What to produce:
Rewrite the Cole Prize text starting with "The Frank Nelson" and going on through "the double award.", using "AMS" in place of "American Mathematical Society".

= Cole Prize =

Prize awarded by the American Mathematical Society

The Frank Nelson Cole Prize, or Cole Prize for short, is one of two prizes awarded to mathematicians by the American Mathematical Society, one for an outstanding contribution to algebra, and the other for an outstanding contribution to number theory. The prize is named after Frank Nelson Cole, who served the Society for 25 years. The Cole Prize in algebra was funded by Cole himself, from funds given to him as a retirement gift; the prize fund was later augmented by his son, leading to the double award.

The prizes recognize a notable research work in algebra (given every three years) or number theory (given every three years) that has appeared in the last six years. The work must be published in a recognized, peer-reviewed venue. The first award for algebra was made in 1928 to L. E. Dickson, while the first award for number theory was made in 1931 to H. S. Vandiver.

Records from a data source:
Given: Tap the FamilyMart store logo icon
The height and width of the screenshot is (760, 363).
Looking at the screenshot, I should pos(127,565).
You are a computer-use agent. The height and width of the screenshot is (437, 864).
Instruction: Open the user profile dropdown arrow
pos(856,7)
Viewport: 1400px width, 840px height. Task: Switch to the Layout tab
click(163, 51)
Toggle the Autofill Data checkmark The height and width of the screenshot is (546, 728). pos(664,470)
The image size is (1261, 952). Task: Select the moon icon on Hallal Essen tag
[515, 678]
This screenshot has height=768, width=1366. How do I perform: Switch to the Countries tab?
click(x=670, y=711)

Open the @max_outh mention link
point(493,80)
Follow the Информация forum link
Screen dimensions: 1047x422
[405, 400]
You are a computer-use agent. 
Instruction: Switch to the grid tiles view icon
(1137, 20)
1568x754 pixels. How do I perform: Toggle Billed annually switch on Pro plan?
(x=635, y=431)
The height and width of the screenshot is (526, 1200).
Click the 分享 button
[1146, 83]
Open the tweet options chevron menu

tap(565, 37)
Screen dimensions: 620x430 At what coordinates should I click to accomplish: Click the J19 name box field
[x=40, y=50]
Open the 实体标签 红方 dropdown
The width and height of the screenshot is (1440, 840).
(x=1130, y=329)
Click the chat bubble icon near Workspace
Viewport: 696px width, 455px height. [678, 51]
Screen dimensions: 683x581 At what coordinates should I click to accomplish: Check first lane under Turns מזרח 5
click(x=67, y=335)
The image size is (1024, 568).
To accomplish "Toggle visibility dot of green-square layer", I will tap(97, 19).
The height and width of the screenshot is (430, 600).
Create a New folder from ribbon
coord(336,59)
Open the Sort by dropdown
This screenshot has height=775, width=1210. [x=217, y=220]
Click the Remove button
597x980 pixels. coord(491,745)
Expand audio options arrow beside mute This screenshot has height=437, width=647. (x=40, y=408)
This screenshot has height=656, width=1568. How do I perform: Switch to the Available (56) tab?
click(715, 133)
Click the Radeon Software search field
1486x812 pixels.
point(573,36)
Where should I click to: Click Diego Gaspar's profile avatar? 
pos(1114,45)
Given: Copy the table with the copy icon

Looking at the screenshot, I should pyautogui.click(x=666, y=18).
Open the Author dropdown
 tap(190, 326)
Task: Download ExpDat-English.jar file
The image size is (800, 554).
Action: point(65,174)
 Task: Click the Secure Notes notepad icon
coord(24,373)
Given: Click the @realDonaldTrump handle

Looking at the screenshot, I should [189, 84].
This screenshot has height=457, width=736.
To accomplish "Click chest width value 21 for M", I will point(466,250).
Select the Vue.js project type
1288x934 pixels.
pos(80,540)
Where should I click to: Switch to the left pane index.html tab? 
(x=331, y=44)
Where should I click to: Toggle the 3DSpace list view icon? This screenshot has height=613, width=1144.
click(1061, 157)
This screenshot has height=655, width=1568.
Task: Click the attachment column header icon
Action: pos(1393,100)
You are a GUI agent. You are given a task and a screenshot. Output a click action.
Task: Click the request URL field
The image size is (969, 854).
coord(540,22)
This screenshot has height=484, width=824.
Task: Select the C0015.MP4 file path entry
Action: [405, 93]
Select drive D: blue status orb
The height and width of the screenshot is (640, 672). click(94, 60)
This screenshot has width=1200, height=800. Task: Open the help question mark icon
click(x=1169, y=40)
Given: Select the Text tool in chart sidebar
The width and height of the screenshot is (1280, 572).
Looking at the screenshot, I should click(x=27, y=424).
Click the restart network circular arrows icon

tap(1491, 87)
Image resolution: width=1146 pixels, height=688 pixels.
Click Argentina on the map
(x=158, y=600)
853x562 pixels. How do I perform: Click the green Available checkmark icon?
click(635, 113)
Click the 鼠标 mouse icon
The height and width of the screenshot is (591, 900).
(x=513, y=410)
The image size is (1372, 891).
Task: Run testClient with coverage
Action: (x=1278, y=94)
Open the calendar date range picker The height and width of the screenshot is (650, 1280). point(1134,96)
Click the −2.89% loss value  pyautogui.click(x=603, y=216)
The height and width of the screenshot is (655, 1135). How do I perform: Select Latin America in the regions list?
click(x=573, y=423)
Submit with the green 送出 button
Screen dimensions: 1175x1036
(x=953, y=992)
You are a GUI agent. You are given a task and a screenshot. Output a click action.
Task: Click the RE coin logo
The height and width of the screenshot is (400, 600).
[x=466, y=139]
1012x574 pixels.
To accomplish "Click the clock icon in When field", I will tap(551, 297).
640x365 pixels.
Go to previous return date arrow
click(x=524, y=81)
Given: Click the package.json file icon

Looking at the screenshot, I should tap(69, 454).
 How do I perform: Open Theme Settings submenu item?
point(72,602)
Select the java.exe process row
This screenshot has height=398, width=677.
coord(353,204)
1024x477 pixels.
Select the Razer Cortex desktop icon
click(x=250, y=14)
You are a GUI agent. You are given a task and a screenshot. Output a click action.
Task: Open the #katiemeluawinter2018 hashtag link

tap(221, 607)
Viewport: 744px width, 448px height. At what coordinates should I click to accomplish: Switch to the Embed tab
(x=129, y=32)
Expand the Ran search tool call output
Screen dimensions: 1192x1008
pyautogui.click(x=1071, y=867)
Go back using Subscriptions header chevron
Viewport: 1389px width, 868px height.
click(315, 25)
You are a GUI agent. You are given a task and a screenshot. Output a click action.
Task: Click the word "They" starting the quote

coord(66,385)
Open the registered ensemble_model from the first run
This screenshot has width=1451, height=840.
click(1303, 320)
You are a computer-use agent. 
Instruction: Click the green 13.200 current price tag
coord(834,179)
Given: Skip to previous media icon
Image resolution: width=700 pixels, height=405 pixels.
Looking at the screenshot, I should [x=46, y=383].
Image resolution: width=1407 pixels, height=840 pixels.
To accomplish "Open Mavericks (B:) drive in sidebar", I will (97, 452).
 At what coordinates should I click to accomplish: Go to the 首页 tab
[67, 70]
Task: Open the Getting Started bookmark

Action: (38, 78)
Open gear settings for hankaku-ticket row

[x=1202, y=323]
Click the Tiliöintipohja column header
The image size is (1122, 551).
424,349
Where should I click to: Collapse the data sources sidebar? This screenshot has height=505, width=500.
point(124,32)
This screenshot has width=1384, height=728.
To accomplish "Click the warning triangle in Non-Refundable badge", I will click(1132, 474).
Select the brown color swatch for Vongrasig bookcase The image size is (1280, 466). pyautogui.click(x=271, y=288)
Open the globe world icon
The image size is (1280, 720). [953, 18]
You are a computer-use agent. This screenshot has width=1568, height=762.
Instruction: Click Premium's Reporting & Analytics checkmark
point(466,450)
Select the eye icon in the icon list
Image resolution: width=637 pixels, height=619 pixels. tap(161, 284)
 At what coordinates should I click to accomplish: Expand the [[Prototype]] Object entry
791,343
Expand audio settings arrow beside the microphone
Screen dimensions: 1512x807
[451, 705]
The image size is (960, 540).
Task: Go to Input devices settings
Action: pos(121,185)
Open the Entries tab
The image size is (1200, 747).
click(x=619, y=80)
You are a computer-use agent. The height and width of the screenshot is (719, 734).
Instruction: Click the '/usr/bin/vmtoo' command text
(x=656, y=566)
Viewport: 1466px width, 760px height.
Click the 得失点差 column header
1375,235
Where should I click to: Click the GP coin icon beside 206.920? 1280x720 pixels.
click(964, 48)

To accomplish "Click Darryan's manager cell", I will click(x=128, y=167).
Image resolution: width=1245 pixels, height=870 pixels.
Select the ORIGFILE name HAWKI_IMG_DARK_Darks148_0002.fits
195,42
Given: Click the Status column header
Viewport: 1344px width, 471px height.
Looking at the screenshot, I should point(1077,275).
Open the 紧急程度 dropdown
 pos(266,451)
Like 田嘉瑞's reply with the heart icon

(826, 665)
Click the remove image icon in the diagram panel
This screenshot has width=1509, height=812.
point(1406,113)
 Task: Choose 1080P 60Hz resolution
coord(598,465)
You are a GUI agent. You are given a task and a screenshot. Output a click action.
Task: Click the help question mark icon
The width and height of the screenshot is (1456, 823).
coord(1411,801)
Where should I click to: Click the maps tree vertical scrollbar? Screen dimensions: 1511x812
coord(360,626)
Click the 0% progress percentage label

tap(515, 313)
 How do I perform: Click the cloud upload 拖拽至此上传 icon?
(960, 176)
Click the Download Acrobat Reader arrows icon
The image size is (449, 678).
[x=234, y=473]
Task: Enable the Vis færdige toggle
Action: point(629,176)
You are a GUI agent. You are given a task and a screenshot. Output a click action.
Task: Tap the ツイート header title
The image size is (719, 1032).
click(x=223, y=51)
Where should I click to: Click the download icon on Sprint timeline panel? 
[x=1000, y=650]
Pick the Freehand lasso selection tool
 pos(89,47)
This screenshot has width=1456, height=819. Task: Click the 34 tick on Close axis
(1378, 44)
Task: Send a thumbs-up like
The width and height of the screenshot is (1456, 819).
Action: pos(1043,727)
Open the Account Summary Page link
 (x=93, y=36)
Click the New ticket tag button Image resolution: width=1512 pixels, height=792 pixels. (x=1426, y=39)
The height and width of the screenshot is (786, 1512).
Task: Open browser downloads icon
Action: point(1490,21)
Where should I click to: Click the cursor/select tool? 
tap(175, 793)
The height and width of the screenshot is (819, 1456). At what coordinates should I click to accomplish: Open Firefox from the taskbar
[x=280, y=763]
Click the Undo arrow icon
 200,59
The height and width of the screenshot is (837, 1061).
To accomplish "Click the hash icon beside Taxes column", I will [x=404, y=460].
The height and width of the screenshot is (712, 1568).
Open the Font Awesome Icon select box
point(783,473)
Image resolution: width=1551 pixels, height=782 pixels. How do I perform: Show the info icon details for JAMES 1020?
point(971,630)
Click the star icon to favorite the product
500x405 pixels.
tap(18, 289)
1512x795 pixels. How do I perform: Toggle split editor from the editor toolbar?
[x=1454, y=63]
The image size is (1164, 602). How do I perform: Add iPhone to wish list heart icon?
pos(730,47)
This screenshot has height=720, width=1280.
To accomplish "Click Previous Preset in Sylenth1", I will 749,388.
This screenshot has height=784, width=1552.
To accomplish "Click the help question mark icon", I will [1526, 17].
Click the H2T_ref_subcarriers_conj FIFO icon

Answer to the problem:
The Frank Nelson Cole Prize, or Cole Prize for short, is one of two prizes awarded to mathematicians by the AMS, one for an outstanding contribution to algebra, and the other for an outstanding contribution to number theory. The prize is named after Frank Nelson Cole, who served the Society for 25 years. The Cole Prize in algebra was funded by Cole himself, from funds given to him as a retirement gift; the prize fund was later augmented by his son, leading to the double award.